Data items:
****
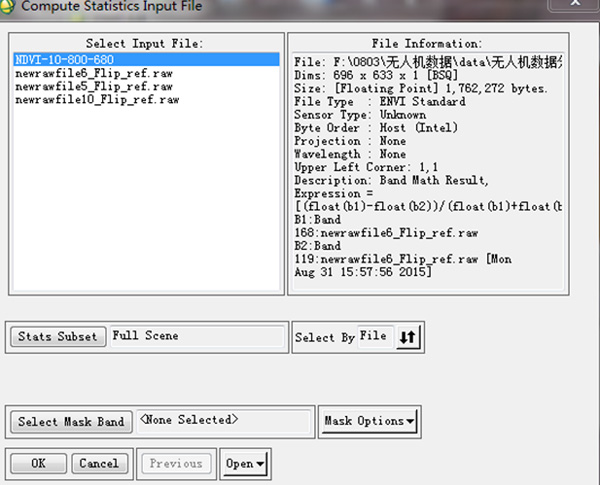Open the Open dropdown menu
Viewport: 600px width, 485px height.
(245, 464)
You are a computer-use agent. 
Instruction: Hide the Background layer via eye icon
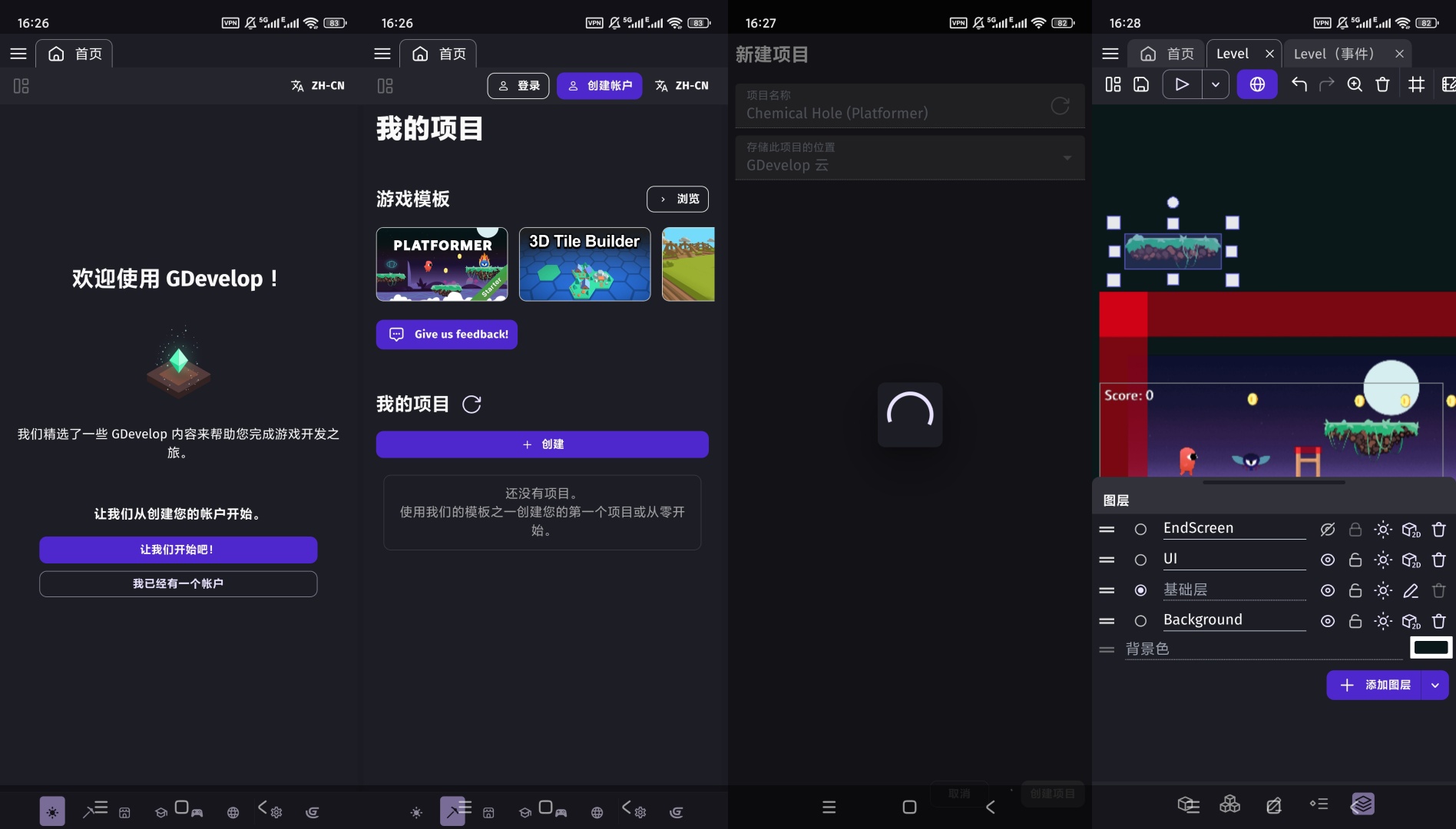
****
**What the exercise asks**.
In the records above, find the line that contains "You are a computer-use agent.". Retype it and every line after it, exactly, leaving out all pictures.

**Problem solution**.
You are a computer-use agent. 
Instruction: Hide the Background layer via eye icon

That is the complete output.